Raw food diet – good or bad?

Diet involves eating food in their natural unprepared state

Raw food diet – is it good or bad?  The topic is much discussed today. On this diet, your cooker and oven gets a rest. 

Raw foodism involves eating uncooked, unprocessed, and often organic foods as a large percentage of your daily diet. It’s mostly raw fruits, vegetables, nuts and grains.

Speaking to ‘Emirates24|7’, nutritionist Kristina Bazane said, “Raw food diet is not a weight loss diet, it’s more of a lifestyle choice.”
It has grown in popularity as followers say it clears up headaches and allergies, boosts immunity, leads to a leaner body, cleaner skin and increases energy.

There are also still a lot of folks who aren’t too sure about this diet, which explains the debate.

“In short, when you cook it, you kill it. Raw foodists believe the idea that heating food destroys its nutrients and natural enzymes, which are bad because enzymes boost digestion and fight chronic disease, “explained Kristina.

She added, “But those challenging this statement explain that our bodies alone produces the essential enzymes required for digestion.”

And how about cooking vegetables?

Studies have shown that it does destroy important nutrients, but the cooking also gets rid of harmful bacteria that may occur in food such as salmonella.

Incidentally, there are also studies showing that consuming uncooked vegetables reduces the risk of various cancers.

Kristina said, “One notable advantage of this diet is that you get your daily nutrition.  The raw food diet is rich in nutrients, full of fiber and low in fat.”

But although the raw diet can be low in fat and calories it can also be low in calcium, vitamin D, iron, zinc and protein and omega-3 fatty acids, most of which are found naturally in animal products.

Gabriel K, a raw foodist, says he’s tried many other diets before he made his decision.

He said, “Everybody is different and can react to different things and raw food or any other diet is not an exception.

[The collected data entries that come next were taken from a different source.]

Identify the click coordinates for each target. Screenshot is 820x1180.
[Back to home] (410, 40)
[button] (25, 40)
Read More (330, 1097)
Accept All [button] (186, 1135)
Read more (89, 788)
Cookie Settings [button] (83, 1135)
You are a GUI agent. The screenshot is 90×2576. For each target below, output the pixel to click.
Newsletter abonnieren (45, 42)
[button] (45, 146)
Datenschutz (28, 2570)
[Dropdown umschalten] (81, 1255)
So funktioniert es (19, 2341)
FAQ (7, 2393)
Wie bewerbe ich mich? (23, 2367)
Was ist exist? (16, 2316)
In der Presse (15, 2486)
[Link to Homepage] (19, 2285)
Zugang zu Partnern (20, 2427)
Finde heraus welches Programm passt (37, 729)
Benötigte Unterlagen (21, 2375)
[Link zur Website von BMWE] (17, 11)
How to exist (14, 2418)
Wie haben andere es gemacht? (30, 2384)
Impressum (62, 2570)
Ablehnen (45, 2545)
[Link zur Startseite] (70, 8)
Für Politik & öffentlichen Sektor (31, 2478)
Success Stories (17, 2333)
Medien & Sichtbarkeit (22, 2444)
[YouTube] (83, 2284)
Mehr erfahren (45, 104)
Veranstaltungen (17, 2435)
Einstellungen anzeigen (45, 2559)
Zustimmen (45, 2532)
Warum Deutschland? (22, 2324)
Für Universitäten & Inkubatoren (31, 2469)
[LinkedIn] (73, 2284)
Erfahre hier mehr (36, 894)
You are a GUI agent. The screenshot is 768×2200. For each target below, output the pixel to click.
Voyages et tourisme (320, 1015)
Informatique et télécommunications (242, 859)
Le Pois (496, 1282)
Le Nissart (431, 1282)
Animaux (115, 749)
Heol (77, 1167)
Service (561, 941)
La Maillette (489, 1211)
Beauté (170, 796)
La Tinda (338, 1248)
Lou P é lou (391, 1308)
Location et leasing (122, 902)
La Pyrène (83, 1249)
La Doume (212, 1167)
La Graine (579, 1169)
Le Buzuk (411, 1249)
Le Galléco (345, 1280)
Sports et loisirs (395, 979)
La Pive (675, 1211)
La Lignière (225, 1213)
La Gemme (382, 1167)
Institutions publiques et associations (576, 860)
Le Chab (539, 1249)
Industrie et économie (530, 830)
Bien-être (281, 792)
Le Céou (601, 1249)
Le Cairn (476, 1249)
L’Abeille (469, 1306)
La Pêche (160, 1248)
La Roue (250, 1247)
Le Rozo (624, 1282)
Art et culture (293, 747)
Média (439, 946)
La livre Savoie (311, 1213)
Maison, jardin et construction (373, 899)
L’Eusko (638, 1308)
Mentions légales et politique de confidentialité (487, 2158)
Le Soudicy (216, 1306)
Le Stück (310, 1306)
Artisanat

So far raw food works the best for me.”

Serial dieter, Reem AH, labelled it all as an information overload.

“I don't know who to listen to anymore,” said Reem, “I would say the best thing to do is eat healthy, listen to your body and see how it reacts to certain foods.”

Kristina said, “This type of diet has its pros and cons, but nothing stops us from taking the good out of it and combining them with our daily healthy nutrition.”